Sed, the amazing command line text stream editor, is a staple in my daily life. I use it for any text replacement, especially if the text replacement needs to be done on all files in a directory. Unfortunately, sometimes I still need reminders on how to unleash its awesome power.
Delete a range of lines:
sed -i .bak '25,59d' *.html
This will delete lines 26 through 59 of every .html file in a directory. What happens if you leave off the -i .bak part? It writes the file to stdout, not to the files and you get a screen full of text. Probably not what we’re looking for. By the way, .bak is arbitrary; use whatever you like for your backup extension.
The mighty &:
sed -i .bak 's/this.blur()/&;/g' *.html
This will append a semicolon to the text “this.blur()” so you end up with “this.blur();”. Yay for the &!
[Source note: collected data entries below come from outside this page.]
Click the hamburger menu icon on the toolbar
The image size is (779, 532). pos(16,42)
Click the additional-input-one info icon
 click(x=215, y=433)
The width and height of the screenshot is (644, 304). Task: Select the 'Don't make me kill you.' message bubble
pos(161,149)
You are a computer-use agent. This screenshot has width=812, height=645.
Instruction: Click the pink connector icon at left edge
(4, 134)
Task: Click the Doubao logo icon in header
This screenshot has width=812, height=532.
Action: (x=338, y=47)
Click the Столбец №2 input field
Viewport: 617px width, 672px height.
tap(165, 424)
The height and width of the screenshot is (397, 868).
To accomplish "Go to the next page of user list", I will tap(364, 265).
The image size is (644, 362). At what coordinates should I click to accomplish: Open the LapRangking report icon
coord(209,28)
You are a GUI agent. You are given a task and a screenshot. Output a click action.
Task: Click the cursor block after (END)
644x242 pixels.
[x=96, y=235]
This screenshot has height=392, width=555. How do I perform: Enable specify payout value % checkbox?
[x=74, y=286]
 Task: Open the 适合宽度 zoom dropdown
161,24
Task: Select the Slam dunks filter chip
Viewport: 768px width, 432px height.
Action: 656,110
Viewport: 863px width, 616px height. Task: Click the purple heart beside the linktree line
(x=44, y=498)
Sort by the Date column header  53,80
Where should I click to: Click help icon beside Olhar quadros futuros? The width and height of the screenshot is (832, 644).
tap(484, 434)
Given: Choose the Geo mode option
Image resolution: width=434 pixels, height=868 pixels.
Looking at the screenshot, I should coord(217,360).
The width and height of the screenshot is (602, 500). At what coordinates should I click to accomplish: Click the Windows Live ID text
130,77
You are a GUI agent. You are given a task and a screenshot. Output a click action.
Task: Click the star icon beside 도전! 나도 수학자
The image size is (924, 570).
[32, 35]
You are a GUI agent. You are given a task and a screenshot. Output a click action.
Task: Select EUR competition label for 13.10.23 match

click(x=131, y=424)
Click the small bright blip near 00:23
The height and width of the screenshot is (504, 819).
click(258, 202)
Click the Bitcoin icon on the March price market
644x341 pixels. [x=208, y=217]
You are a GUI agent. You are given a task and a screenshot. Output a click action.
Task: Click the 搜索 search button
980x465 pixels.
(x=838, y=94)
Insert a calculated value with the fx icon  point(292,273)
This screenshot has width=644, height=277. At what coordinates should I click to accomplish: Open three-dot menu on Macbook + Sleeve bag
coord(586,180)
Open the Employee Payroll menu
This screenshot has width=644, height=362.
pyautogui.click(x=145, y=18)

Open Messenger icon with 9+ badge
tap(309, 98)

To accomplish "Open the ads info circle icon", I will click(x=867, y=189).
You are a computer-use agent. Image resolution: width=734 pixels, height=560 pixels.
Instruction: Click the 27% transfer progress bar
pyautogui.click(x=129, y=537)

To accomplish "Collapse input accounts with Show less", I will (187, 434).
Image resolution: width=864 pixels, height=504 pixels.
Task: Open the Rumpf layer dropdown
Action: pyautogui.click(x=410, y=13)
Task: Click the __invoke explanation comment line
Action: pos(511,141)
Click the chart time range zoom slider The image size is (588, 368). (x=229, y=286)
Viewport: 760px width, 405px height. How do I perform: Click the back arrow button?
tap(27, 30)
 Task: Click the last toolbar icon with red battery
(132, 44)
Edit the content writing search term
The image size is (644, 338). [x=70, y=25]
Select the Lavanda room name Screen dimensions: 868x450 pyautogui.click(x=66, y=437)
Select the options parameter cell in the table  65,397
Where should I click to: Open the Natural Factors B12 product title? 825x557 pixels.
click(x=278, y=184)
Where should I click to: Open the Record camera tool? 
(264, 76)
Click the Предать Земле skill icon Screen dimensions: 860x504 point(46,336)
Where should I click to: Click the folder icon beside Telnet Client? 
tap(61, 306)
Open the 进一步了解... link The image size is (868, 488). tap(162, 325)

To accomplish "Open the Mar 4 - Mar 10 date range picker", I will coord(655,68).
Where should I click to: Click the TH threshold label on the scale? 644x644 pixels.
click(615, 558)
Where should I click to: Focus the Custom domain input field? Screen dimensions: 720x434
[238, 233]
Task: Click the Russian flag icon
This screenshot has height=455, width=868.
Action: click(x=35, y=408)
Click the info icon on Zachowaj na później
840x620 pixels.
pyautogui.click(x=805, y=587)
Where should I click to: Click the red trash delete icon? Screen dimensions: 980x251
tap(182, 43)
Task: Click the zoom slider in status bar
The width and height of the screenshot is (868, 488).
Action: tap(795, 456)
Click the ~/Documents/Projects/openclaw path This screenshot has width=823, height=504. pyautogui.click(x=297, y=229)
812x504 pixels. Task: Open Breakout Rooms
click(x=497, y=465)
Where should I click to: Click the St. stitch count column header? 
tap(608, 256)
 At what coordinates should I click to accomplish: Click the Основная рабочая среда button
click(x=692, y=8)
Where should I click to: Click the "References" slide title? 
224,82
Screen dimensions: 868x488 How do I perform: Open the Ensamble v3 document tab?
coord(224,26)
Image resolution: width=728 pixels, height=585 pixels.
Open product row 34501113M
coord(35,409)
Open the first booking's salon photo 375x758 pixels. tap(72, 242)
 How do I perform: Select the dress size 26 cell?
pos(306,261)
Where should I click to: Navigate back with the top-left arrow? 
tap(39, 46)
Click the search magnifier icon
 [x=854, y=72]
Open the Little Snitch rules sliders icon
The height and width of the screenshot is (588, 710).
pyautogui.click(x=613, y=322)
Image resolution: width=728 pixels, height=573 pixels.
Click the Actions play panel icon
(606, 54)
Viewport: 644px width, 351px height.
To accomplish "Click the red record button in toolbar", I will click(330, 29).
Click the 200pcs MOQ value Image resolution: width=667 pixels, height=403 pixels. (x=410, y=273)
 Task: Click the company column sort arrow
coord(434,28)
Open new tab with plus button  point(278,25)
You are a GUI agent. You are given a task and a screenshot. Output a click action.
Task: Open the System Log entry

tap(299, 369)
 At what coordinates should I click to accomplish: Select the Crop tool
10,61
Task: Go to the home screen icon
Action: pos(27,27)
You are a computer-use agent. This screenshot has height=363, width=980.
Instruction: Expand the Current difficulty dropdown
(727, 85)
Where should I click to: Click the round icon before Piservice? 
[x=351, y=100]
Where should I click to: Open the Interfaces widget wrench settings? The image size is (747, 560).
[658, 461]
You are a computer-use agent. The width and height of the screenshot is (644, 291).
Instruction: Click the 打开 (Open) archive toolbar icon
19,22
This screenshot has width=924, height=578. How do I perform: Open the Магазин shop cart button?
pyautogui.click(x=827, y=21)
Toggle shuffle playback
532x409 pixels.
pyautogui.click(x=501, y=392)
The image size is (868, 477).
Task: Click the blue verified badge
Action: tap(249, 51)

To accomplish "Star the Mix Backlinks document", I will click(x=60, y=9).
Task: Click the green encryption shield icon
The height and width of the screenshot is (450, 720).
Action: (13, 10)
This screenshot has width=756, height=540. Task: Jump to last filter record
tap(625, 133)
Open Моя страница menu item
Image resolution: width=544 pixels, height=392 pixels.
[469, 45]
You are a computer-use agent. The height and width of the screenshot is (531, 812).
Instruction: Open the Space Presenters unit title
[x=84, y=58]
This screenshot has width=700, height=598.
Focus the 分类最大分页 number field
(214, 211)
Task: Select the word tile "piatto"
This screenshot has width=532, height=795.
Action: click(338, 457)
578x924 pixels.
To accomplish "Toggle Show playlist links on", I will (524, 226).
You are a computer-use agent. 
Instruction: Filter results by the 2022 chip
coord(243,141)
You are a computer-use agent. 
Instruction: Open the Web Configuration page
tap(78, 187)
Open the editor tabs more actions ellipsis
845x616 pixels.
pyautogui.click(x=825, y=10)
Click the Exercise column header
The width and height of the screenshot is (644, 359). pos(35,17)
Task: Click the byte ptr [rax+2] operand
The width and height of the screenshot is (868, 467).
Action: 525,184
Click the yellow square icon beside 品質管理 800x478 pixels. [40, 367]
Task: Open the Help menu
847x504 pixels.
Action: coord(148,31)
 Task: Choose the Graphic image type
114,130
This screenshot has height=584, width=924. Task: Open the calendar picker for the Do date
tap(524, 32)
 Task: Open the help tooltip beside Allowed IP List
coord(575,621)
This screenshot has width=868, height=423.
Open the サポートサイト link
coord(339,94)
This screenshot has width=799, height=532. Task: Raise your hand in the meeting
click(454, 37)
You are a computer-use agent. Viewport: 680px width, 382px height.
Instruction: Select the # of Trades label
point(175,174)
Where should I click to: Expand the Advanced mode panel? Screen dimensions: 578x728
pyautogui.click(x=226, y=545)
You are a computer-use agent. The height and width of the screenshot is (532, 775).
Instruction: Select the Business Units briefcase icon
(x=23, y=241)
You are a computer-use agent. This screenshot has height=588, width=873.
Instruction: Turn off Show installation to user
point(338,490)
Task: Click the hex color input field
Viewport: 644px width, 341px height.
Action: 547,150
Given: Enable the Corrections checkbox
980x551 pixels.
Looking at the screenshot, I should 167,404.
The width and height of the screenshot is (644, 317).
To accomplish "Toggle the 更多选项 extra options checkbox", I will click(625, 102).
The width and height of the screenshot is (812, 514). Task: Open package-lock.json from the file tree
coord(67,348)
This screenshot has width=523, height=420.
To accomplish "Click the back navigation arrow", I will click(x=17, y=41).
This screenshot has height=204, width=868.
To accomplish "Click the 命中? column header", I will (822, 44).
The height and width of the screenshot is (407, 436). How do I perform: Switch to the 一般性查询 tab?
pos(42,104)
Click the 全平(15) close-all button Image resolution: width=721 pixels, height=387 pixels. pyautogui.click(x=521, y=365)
Replace a space with a tab!
sed -i 's/ /[--TAB--]/g' file.txt
In place of --TAB-- , provide the keyboard command CTRL + V followed by the TAB key. This command will replace 3 spaces with a tab in the file file.txt.
(source: http://www.atoztoa.com/2008/12/replace-tab-using-sed.html)
NB: I use bash as my shell. The above command should work across the many different shells, but I’ve not tested it in anything other than bash.
I seriously love this sed one liner. Seriously love it. Once, I had the thrilling task of extracting tables from a pdf, so that the tables could be recreated as a spreadsheet. Replacing spaces with tabs ruled the day, and the extracted data was easily imported into the spreadsheet. But the thing to take away from this is that if your sed won’t accept \t, it is still possible to match on a tab!